Speciale Economia

Usa: debiti a non finire

Mentre il presidente degli Stati Uniti Donald Trump elabora un disegno di legge che prevede massicci tagli fiscali finanziati dal debito, aumentano i rendimenti dei titoli di Stato a lungo termine. È un campanello d'allarme e non si intravede una distensione.

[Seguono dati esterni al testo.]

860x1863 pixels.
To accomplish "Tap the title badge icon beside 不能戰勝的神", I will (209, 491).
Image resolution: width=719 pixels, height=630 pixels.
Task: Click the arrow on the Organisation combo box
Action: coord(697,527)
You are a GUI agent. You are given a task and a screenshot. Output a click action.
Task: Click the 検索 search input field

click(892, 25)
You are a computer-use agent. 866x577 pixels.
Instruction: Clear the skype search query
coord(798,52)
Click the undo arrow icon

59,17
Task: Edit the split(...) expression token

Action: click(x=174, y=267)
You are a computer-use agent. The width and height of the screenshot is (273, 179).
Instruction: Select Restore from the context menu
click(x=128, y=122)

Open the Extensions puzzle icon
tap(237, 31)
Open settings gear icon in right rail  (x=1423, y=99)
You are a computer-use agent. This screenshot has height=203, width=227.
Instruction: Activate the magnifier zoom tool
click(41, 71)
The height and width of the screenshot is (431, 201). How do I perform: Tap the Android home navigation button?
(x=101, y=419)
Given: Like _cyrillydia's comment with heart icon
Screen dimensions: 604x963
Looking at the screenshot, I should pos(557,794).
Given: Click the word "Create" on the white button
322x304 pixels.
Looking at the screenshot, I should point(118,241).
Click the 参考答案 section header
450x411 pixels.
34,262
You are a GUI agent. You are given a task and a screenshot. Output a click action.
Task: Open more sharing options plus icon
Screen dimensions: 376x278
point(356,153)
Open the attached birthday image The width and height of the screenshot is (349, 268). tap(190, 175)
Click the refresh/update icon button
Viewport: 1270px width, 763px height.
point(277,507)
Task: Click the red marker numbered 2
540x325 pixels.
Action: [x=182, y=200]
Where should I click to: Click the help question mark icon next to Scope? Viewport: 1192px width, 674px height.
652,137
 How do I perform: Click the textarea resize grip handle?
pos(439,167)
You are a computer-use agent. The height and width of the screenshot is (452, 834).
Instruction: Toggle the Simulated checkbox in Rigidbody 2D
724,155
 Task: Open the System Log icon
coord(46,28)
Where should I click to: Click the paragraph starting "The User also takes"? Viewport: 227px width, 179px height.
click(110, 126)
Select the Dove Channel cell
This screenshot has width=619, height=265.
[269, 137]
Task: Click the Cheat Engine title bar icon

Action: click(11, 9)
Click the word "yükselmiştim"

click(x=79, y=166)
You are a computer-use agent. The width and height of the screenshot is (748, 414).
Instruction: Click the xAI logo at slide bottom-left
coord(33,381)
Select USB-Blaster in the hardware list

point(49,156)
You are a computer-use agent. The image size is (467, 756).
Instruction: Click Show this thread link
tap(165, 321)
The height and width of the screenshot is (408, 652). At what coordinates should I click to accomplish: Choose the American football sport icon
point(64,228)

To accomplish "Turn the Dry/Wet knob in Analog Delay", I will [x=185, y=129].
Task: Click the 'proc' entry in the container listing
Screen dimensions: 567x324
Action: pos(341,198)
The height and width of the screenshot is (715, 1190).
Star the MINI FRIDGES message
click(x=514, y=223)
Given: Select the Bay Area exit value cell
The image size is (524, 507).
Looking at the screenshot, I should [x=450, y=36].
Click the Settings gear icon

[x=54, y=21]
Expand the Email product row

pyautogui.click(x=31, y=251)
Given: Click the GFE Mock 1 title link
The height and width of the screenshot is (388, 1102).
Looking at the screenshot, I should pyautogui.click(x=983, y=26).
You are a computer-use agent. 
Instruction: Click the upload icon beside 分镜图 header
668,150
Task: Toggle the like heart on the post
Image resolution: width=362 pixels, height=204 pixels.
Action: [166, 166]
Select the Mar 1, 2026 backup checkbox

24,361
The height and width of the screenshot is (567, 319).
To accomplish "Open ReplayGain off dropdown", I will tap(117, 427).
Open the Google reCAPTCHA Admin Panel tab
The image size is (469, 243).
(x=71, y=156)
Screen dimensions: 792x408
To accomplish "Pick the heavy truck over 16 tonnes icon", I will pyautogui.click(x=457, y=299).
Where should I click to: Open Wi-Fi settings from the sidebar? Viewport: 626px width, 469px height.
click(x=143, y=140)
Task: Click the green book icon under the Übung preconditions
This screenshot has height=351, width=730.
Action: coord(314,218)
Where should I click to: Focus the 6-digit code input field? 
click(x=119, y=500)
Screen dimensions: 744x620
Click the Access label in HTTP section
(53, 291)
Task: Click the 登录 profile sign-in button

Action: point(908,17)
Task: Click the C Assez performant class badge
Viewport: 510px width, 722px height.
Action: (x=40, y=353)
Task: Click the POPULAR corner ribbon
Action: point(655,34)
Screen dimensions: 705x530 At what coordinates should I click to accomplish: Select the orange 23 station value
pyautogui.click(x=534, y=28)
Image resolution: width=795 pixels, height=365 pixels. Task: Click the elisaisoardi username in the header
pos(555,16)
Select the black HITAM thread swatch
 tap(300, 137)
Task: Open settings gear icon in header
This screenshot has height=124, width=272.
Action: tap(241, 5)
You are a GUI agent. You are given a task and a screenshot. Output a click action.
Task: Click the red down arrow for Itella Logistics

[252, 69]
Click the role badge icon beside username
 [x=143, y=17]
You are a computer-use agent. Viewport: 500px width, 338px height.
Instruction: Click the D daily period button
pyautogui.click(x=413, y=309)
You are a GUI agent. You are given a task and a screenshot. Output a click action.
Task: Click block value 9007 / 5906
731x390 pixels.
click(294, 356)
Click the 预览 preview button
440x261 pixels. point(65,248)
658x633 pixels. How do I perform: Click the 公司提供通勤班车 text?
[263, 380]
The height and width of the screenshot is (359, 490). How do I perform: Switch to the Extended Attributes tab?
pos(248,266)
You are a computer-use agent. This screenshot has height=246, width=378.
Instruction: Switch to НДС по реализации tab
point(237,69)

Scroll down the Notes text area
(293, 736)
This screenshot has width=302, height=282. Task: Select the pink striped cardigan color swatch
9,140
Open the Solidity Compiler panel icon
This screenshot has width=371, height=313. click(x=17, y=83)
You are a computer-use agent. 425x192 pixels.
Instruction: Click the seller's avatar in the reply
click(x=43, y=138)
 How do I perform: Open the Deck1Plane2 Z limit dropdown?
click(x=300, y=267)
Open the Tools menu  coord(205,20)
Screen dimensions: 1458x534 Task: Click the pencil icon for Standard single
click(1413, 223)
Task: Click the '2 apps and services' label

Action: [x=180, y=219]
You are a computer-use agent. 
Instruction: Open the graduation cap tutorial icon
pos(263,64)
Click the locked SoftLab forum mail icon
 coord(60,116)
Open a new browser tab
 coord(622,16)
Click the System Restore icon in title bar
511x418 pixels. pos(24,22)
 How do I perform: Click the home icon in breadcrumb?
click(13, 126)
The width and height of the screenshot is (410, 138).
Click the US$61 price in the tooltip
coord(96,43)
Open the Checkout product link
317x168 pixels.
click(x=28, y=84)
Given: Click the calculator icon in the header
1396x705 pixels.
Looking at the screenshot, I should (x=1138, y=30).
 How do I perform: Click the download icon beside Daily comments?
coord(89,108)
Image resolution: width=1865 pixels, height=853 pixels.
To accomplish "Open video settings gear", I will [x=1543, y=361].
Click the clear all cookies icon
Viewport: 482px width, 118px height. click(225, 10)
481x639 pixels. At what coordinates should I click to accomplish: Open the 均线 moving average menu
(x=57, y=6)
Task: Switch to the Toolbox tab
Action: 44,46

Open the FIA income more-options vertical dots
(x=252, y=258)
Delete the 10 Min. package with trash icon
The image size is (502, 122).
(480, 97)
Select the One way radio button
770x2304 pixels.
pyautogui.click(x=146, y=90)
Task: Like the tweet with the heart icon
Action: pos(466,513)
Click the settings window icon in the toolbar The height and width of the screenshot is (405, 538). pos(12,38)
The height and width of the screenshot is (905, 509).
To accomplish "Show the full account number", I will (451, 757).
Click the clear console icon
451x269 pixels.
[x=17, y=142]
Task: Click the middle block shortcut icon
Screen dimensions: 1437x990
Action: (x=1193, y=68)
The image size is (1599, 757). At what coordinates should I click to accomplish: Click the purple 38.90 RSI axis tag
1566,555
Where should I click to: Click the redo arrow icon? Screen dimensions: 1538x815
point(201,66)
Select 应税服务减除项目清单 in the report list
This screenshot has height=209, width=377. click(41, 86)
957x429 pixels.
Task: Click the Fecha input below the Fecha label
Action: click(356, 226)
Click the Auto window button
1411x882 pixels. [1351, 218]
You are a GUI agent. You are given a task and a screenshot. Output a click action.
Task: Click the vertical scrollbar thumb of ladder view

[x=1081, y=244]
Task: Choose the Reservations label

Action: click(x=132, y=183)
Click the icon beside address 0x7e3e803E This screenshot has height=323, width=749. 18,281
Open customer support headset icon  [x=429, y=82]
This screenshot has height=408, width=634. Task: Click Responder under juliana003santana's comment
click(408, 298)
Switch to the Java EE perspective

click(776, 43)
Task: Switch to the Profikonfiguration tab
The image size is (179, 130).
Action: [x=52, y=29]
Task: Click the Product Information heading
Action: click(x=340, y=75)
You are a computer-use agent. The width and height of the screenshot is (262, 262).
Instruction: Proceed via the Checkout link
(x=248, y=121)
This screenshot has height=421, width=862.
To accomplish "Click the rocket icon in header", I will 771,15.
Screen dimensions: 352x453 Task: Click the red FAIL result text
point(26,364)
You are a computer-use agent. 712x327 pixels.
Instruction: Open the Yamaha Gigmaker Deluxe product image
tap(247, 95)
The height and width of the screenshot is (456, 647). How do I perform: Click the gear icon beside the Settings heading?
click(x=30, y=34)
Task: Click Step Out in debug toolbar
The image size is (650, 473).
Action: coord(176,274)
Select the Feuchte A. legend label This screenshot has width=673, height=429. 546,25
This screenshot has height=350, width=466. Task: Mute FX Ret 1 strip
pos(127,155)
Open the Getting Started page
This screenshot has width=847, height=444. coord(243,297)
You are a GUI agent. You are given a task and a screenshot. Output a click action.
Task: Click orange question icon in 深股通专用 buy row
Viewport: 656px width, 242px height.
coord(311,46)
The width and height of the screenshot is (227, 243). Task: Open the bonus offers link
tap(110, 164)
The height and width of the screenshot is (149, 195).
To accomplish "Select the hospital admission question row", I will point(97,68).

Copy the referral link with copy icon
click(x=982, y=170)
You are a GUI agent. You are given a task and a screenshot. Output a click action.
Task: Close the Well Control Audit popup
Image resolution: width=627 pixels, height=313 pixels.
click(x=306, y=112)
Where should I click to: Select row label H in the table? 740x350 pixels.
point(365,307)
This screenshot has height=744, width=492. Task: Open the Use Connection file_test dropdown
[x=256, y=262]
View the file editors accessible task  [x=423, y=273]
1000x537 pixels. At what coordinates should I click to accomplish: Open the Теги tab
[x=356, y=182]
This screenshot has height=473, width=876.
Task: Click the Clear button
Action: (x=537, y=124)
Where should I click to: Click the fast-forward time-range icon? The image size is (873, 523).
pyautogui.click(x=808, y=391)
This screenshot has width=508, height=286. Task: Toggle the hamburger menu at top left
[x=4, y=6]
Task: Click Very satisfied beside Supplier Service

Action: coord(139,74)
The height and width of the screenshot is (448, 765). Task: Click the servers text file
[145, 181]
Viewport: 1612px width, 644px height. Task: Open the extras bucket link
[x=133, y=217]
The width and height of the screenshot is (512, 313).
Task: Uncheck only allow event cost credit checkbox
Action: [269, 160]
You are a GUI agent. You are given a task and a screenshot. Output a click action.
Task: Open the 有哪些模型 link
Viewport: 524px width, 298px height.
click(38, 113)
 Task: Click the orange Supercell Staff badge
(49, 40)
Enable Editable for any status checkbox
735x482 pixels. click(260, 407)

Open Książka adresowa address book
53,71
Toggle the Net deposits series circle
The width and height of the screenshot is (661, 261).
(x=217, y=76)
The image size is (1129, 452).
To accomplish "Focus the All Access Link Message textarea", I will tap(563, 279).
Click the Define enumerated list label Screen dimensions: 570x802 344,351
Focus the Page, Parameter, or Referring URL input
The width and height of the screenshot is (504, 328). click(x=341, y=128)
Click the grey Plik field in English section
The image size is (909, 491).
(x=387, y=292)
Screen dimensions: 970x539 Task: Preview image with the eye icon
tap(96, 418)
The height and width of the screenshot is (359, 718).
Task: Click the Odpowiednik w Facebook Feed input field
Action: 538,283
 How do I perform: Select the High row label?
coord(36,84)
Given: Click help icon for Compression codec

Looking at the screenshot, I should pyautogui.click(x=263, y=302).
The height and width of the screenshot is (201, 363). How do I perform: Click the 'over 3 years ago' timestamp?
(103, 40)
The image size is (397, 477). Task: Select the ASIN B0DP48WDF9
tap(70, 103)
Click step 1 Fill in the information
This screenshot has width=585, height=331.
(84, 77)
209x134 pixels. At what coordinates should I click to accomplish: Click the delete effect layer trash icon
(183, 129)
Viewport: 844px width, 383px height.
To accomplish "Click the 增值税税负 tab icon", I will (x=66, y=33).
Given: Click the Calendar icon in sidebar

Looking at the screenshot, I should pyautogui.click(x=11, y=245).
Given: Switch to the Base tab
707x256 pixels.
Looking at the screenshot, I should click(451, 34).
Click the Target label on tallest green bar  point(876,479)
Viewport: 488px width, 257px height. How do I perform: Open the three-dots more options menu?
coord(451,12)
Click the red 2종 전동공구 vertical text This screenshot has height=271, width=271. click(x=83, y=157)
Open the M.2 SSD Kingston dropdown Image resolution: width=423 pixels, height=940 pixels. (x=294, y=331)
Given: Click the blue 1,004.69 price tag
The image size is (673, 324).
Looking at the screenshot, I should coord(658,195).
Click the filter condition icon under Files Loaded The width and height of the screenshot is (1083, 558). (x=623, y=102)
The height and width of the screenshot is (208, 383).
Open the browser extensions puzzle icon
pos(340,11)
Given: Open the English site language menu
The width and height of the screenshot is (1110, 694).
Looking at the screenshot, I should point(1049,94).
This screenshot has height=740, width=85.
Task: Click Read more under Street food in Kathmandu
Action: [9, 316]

Di recente anche Moody’s ha declassando il rating del debito statunitense dal livello più alto. Il motivo è chiaro: non sono in vista né una riduzione della spesa pubblica né una migliore disciplina di bilancio. È una valutazione che si evince anche dalle previsioni del Congressional Budget Office, un ente trasversale ai partiti del Congresso statunitense. La montagna di debiti cresce incontrollata e per l’anno in corso è previsto un disavanzo di 1’900 miliardi di dollari. L’ammontare equivale al 6,2% del Pil previsto per il 2025, continuando in tal modo, per così dire, la tradizione americana del deficit degli ultimi 50 anni, con solo la breve eccezione del secondo mandato del presidente Bill Clinton.

Un’espansione così rapida del debito nazionale non lascia indifferente il mercato dei capitali statunitense: il rendimento dei treasuries funge da barometro delle preoccupazioni riguardo a congiuntura, politica monetaria e fiscale. Non sorprende dunque che i tassi di interesse si mantengano attualmente su livelli elevati, con il decennale attorno al 4,5 percento. L’erratica politica doganale offusca le prospettive economiche e ha un impatto negativo sulla sicurezza della pianificazione delle imprese. Una recente asta di titoli di Stato a 20 anni evidenzia le sfide del prossimo futuro: la scarsa domanda ha spinto il rendimento oltre il 5 percento. Quest’anno gli Usa dovranno rifinanziare una parte consistente del loro debito giunto a scadenza in un contesto oneroso di tassi elevati, un’evoluzione a lungo termine poco sostenibile perché una parte sempre più crescente della spesa pubblica sarà vincolata per onorare il debito.